By — McGraw-Hill Professional
Updated on Oct 3, 2011

Drawing Angles

The following paragraphs describe how to reproduce (copy) an angle, and also how to bisect an angle.

Reproducing An Angle

Figure 5-13 illustrates the process for reproducing an angle. First, suppose two rays intersect at a point P , as shown in drawing A. Set down the non-marking tip of the compass on point P , and construct an arc from one ray to the other. Let R and Q be the two points where the arc intersects the rays (drawing B). Call the angle in question ∠ RPQ , where points R and Q are equidistant from point P .

 

Compass and Straight Edge Angular Constructions Reproducing An Angle

Fig. 5-13 . Reproducing an angle.

Now, place a new point S somewhere on the page a good distance away from point P , and construct a ray emanating outward from point S , as shown in illustration C. (This ray can be in any direction, but it's easiest if you make it go in approximately the same direction as ray PQ ). Make the new ray at least as long as ray PQ . Without changing the compass span from its previous setting, place its non-marking tip down on point S and construct a sweeping arc that is larger than arc QR . (You can do this by estimation, as shown in drawing D. You can make a full circle if you want.) Let point T represent the intersection of the new arc and the new ray.
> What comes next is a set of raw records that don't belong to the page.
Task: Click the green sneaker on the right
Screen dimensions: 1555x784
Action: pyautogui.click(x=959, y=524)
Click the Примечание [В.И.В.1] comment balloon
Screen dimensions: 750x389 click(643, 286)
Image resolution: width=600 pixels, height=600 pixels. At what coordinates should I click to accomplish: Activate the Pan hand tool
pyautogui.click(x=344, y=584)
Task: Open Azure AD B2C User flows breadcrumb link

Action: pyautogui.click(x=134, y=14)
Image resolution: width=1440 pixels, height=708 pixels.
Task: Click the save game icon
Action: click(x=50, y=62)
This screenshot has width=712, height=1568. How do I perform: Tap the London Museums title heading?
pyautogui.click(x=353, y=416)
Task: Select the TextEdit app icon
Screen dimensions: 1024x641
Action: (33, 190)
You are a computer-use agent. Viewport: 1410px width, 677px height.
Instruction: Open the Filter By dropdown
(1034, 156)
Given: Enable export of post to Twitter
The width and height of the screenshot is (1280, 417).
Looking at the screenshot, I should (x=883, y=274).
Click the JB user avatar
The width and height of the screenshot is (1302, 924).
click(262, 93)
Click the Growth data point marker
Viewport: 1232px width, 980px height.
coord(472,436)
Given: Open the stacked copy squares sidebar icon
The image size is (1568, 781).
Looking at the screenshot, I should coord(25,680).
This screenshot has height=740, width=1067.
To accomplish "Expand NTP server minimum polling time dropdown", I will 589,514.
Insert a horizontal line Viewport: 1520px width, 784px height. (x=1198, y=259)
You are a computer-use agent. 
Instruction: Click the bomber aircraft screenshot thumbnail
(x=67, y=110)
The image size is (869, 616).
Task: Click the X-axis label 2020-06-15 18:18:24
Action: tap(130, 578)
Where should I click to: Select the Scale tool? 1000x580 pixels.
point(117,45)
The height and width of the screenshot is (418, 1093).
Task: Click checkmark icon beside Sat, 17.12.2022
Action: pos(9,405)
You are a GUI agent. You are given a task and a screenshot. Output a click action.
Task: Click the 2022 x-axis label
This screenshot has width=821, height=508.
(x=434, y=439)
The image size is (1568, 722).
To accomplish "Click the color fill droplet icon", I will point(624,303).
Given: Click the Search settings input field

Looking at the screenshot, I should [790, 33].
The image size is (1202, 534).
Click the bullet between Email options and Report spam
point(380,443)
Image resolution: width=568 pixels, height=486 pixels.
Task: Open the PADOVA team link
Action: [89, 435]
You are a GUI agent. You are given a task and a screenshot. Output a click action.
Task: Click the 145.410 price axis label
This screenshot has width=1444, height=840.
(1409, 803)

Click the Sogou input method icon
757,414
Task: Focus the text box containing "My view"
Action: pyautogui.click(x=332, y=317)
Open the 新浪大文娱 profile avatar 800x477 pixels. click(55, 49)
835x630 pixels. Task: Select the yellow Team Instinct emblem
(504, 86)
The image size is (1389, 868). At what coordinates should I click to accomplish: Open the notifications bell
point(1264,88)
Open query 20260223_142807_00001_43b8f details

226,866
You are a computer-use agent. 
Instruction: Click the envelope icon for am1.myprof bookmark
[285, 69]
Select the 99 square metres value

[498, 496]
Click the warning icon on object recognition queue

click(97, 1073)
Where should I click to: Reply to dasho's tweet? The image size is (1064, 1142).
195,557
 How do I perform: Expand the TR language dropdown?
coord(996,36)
Now return to the original arc, place the non-marking tip of the compass down on point Q , and construct a small arc through point R so the compass spans the distance QR , as shown in drawing E. Then, without changing the span of the compass, place its non-marking tip on point T , and construct an arc that intersects the arc centered on point S . Call this intersection point U . Finally, construct ray SU , as shown in drawing F. You now have a new angle with the same measure as the original angle. That is, ∠ UST ≅ ∠ RPQ .

Bisecting An Angle

Figure 5-14 illustrates one method that can be used to bisect an angle, that is, to divide it in half. First, suppose two rays intersect at a point P , as shown in drawing A. Set down the non-marking tip of the compass on point P , and construct an arc from one ray to the other. Call the two points where the arc intersects the rays point R and point Q (drawing B). We can now call the angle in question ∠ RPQ , where points R and Q are equidistant from point P .

 

Compass and Straight Edge Angular Constructions Bisecting An Angle

Fig. 5-14 . Bisection of an angle.

Now, place the non-marking tip of the compass on point Q , increase its span somewhat from the setting used to generate arc QR , and construct a new arc. Next, without changing the span of the compass, set its non-marking tip down on point R and construct an arc that intersects the arc centered on point Q . (If the arc centered on point Q isn't long enough, go back and make it longer. You can make it a full circle if you want.) Let S be the point at which the two arcs intersect (drawing C). Finally, construct ray PS , as shown at D. This ray bisects ∠ RPQ . This means that ∠ RPSSPQ , and also that the sum of the measures of ∠ RPS and ∠ SPQ is equal to the measure of ∠ RPQ .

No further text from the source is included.